Die grauen Steinhäuschen der auf knapp 1500 Meter hoch gelegenen Alm von Moudang kauern sich eng aneinander gedrängt auf der kleinen Wiesenterrasse in das enge Tal, das von der Pont du Moudang nach Süden in Richtung der französisch- spanischen Grenze hinaufzieht.
Fast auf den Tag genau vor achtzig Jahren, am 12. Juni 1943, war Henri Cazaux, ein junger Familienvater mit drei Freunden auf dieser Route unterwegs, um sich dem drohenden Arbeitsdienst zu entziehen, den die Vichy-Regierung im Auftrag der deutschen Besatzungsmacht zur Unterstützung der Kriegsindustrie angeordnet hatte. Nach der erfolgreichen Flucht nach Spanien, wurde er von den Truppen Francos gefangen genommen und erreichte erst wieder im April 1945 seine Heimat.

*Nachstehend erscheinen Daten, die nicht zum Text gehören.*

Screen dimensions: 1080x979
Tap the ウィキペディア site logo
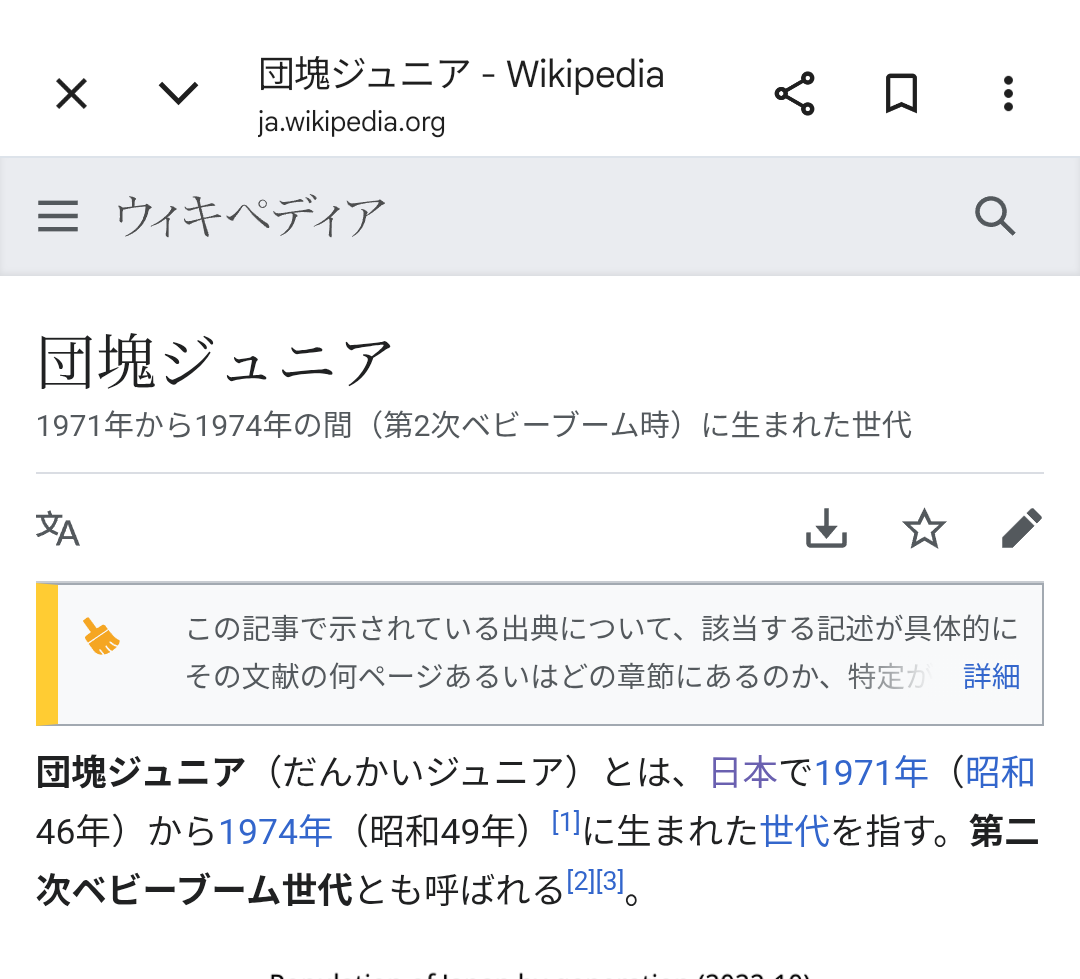pos(250,216)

An sein Schicksal erinnert der nach ihm benannte „Freiheitsweg“, auf dem im Mai 2023 insgesamt 44 Schüler*innen aus je zwei französischen und zwei deutschen Schulen gemeinsam nach etwa zwei Stunden Aufstieg die Alm erreichen. Doch während Henri Cazaux in ständiger Furcht, von den deutschen Gebirgsjägern entdeckt zu werden, deckungssuchend bergauf geeilt war, wandern wir entspannt in kleinen Grüppchen durch die enge Schlucht nach oben.

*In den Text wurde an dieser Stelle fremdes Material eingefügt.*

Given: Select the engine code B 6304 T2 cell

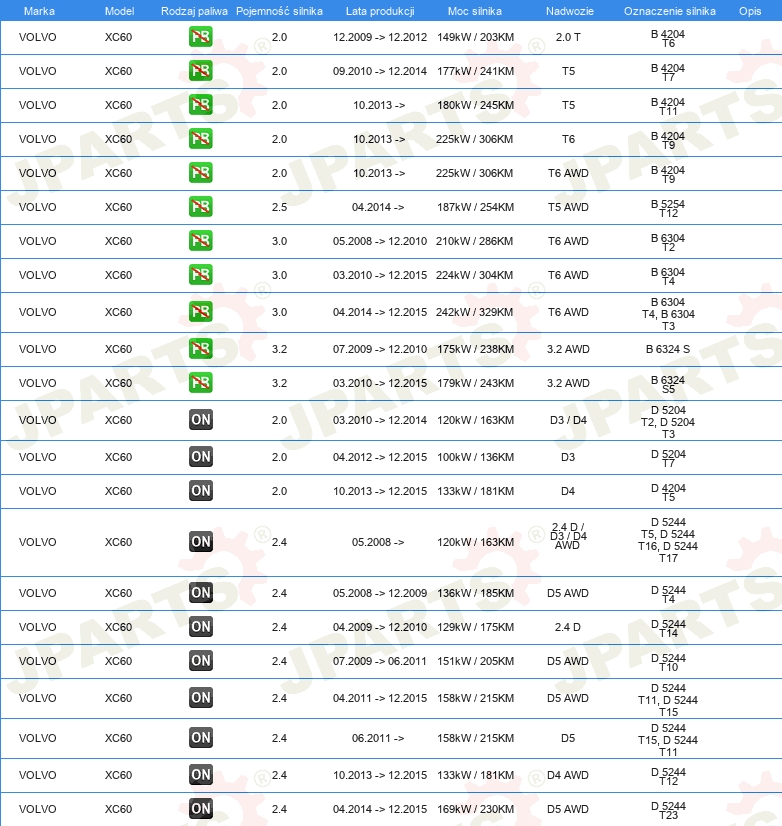Looking at the screenshot, I should 668,242.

Eine knappe Woche wollen wir gemeinsam hier in den Pyrenäen Sport treiben, klettern und uns angesichts der von Krieg und Besatzung geprägten Zeit vor achtzig Jahren immer wieder vor Augen führen, wie wichtig das gegenseitige Kennenlernen und das miteinander aktiv sein für die Entwicklung persönlicher Beziehungen und individueller Freundschaften ist. Und erst auf dieser Basis können schließlich grenzüberschreitende Freundschaften zwischen Nationen wachsen und ein friedvolles Miteinander in Europa und in der Welt möglich werden. Die Idee zu dieser Begegnung hatte die langjährige Abgeordnete im Europaparlament Mme Josette Durrieu, die schließlich vom deutsch-französischen Jugendwerk unterstützt und von Hugues Georges und der UNSS (Union National du Sport Scolaire) grandios umgesetzt wurde.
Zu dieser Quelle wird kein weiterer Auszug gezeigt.